Aspek Pengambilan Keputusan Keuangan Terkait Kurs Mata Uang Asing ,dan Kemungkinan Implikasi Bisnis Akibat Fluktuasi Nilai Tukar


 

A.   Sistem Keuangan Internasional

Keuangan internasional (juga disebut ekonomi moneter internasional atau ekonomi makro internasional) adalah cabang ekonomi keuangan yang mempelajari keterkaitan dua negara atau lebih dari sisi moneter dan ekonomi makro.

 

Keuangan internasional mempelajari dinamika sistem keuangan global, sistem moneter internasional, neraca pembayaran, nilai tukar, investasi asing langsung, dan hubungannya dengan perdagangan internasional.

 

Keuangan internasional, kadang disebut keuangan multinasional, menangani manajemen keuangan internasional. Investor dan perusahaan multinasional harus menilai dan mengelola risiko internasional seperti risiko politik dan risiko valuta asing, termasuk keterpaparan transaksi, keterpaparan ekonomi, dan keterpaparan penerjemahan.

 

Dalam perjalanan suatu sistem keuangan internasional, terdapat beberapa beberapa elemen di dalamnya berupa sekumpulan subsistem utama ekonomi dunia yang mana berdampak pada penentuan ekonomi nasional dan global. Elemen-elemen tersebut terdiri dari:

 

·         Sistem moneter internasional –

ditandai oleh komponen seperti mata uang nasional dan cadangan, mata uang kolektif internasional, kondisi konvertibilitas bersama, paritas mata uang, nilai tukar, serta mekanisme aturan nilai tukar nasional dan internasional.

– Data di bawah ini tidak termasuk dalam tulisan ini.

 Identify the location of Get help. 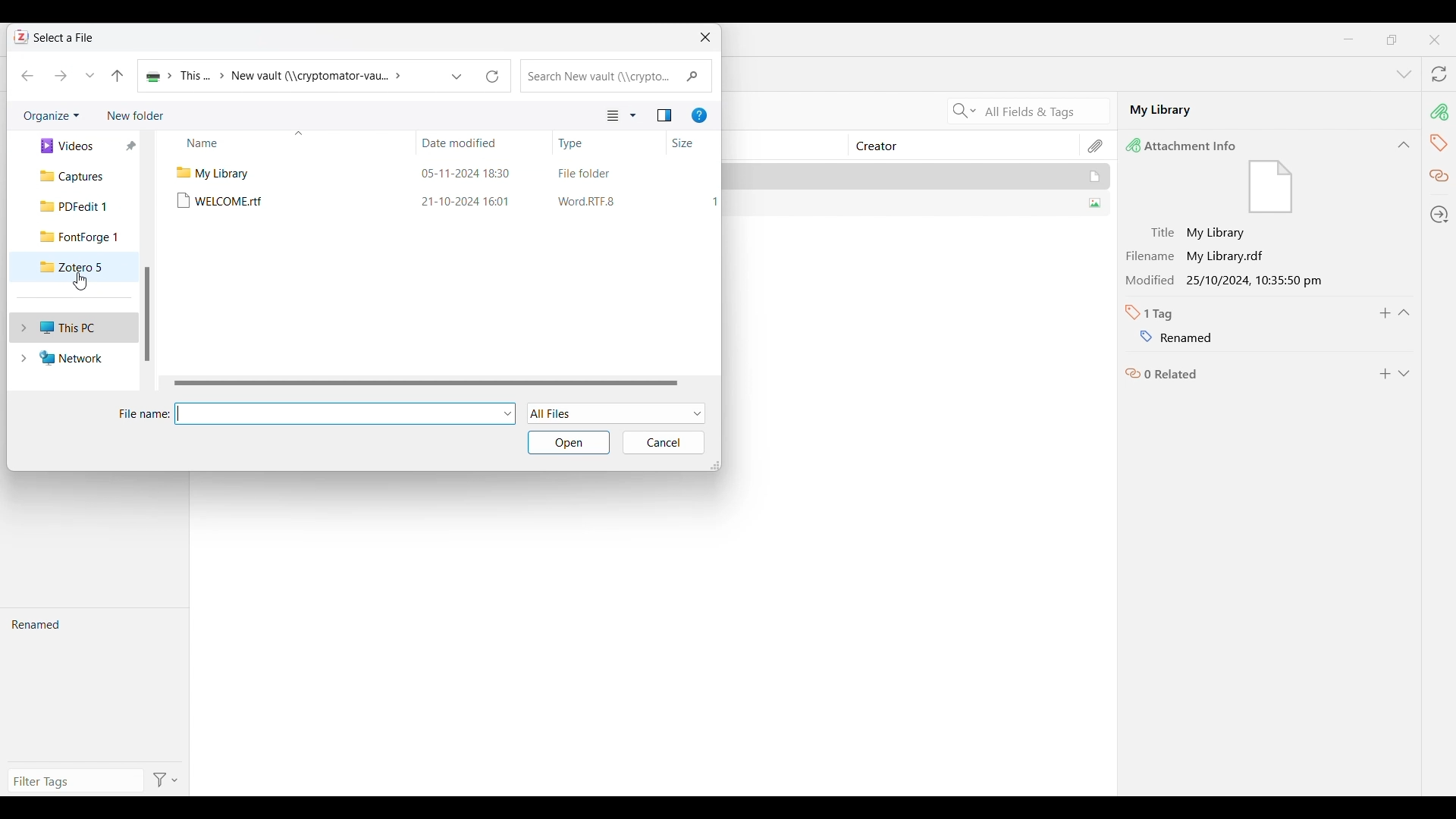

·         Pasar keuangan internasional –

termasuk mata uang, pinjaman dan sekuritas oleh instrumen keuangan tertentu.

·         Sektor keuangan virtual

- yaitu internet banking , online shopping , digital currency , e-money ; Kredit khusus dan Institusi keuangan (seperti dana asuransi pensiun dan kumpulan investor).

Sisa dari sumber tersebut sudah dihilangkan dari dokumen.